Tariq
sedang bermain di rumah teman sekolahnya, Kashif. Ketika Ibu Kashif memanggil
anaknya ke bawah untuk suatu hal, Tarik ditinggal sendiri di kamar tidur. Saat
itulah anjing Kashif masuk ke kamar. Anjing itu sangat memikat, dan seakan-akan
bertanya, “Tidakkah kamu ingin bermain denganku?”
“Hei, ayo bermain,” kata Tariq sambil melompat.
“Asyik, aku senang sekali!” kata anjing itu, sambil mengibaskan
ekornya dengan antusias.
Tarik membeku saking takjubnya. Anjing itu bicara! Ini merupakan
kesempatan yang tak boleh dilewatkan. Ia mulai bertanya tentang hal-hal yang
selalu dibayangkannya tentang anjing.
“Aku selalu ingin tahu,” ia memulai, “Bagaimana kalian mengunyah
tulang-tulang keras yang kami berikan pada kalian untuk dimakan?”
Anjing itu tersenyum, memperlihatkan sebarisan gigi yang putih,
tajam. “Allah, yang telah memberikan semua makhluk hidup ciri-ciri individual
mereka, telah memberikan, kami, para anjing, kemampuan fisik yang berbeda dari
binatang-binatang lain. Misalnya, kami punya lebih banyak gigi daripada kalian.

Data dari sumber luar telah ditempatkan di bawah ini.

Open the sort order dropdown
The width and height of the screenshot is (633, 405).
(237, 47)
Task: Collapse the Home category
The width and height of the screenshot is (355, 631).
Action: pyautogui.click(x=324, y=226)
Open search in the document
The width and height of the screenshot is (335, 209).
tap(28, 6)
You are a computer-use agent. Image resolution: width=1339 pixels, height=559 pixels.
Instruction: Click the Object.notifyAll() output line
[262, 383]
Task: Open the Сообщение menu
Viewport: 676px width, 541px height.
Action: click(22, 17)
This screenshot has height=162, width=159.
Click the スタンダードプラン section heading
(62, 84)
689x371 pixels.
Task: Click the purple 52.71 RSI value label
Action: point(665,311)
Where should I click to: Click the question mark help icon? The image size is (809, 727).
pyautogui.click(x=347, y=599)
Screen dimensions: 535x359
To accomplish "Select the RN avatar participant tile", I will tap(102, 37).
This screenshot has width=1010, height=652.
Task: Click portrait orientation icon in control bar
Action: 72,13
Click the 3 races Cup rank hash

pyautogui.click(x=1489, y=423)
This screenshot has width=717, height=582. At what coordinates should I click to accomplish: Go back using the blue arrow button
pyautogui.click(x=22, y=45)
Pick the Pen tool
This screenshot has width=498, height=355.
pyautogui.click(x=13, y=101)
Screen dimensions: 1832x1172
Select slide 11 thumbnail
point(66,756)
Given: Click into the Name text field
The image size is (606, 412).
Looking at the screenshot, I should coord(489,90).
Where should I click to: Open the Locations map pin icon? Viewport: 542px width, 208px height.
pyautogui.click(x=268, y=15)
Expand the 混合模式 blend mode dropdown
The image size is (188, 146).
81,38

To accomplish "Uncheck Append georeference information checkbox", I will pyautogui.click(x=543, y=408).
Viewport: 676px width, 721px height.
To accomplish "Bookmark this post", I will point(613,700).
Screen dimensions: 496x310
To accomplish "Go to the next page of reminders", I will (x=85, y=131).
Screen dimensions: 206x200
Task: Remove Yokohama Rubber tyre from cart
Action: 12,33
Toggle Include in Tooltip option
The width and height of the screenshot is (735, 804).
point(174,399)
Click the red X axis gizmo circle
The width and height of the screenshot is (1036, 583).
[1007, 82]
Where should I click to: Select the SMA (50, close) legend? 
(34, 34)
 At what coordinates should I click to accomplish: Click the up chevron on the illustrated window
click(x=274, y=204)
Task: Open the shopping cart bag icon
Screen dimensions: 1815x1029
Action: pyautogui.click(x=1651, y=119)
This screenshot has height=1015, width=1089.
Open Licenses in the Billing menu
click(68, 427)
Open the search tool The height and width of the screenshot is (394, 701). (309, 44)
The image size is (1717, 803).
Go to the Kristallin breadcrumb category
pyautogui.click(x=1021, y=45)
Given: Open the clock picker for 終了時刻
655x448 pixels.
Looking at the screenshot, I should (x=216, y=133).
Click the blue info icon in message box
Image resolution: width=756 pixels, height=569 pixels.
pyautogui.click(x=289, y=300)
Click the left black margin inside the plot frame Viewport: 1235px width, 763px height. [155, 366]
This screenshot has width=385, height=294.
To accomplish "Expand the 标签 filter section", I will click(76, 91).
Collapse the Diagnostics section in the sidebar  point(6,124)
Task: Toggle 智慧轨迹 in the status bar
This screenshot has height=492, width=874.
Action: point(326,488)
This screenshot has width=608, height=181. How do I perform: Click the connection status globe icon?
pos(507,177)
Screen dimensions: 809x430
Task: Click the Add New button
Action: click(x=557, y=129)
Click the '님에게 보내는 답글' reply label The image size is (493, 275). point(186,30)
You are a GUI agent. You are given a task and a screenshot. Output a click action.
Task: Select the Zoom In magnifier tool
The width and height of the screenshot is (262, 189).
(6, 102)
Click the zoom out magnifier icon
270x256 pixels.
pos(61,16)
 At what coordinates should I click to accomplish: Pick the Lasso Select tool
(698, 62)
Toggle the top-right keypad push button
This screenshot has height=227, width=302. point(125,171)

Jumlahnya 42, sehinggga kami dapat mengunyah makanan kami, terutama tulang,
dengan mudah.”
Tariq
mengangguk: “Kamu suka berlari, melompat, dan bermain seperti aku, iya kan? Kok
kamu nggak berkeringat?” ia berpikir.
Anjing Kashif mengangguk setuju. “Kami tidak berkeringat seperti
manusia untuk mengendalikan panas tubuh kami, karena kami tidak punya pori-pori
kulit. Kami memiliki sistem pernapasan yang mengontrol suhu kami. Bulu-bulu
mencegah panas dari luar mencapai kulit kami. Tentu saja, ketika suhu meningkat,
panas tubuh kami juga meningkat. Ketika badan kami jadi terlalu panas, kami akan
melepaskan kelebihan panas dengan menjulurkan lidah dan bernapas cepat-cepat,
sehingga bahkan di hari-hari yang panas kami tidak berkeringat, biarpun bulu
kami tebal.”
“Allah telah memberikan kami sistem yang bagus. Kalau manusia
mengeluarkan keringat setelah berolahraga selama setengah jam, kami bisa berlari
tanpa henti berjam-jam tanpa mengeluarkan keringat sama sekali. Mulai sekarang,
kamu akan memahami. Ketika kaulihat anjing-anjing dengan lidah terjulur keluar
saat cuaca panas, tidak perlu merasa kasihan pada mereka. Tentu saja kami,
anjing-anjing, tidak membuat sistem ini untuk diri kami sendiri. Inilah salah
satu bukti kekuatan kreatif yang luarbiasa dari Allah, yang telah menciptakan
apapun dalam bentuk asli sepenuhnya.”
“Aku yakin indera penciumanmu berkembang begitu baik,” kata Tarik
sambil mengelus-elus hidung anjing.
“Kamu
benar,” anjing itu menyetujui. “Kami memiliki indera penciuman yang sangat kuat.
Indera penciuman yang berpusat di otak kami itu 40 kali lebih berkembang
dibandingkan kepunyaan manusia.”.
“Jadi ketika anjing polisi mencium sesuatu sekali saja, anjing-anjing
itu dapat pergi menemukan pemiliknya!” Tarik menegaskan.
“Lagi-lagi benar. Anjing-anjing yang biasa kamu lihat setiap hari
adalah bukti-bukti penciptaan Allah, persis seperti semua makhluk hidup lainnya.
Camkan itu di benakmu, dan jangan lupa untuk mengingat Allah dengan penuh
syukur.”
“Terimakasih banyak,” kata Tarik. “Aku tak akan lupa. Dan akan
kukatakan pada semua temanku apa yang telah kauberitahukan padaku tentang
pemberian Allah padamu. Aku juga akan meminta mereka untuk bersyukur
padaNya.”
Tepat saat itu Kashif masuk kembali ke dalam kamar, dan mereka semua
mulai berkejaran dan bermain bersama-sama.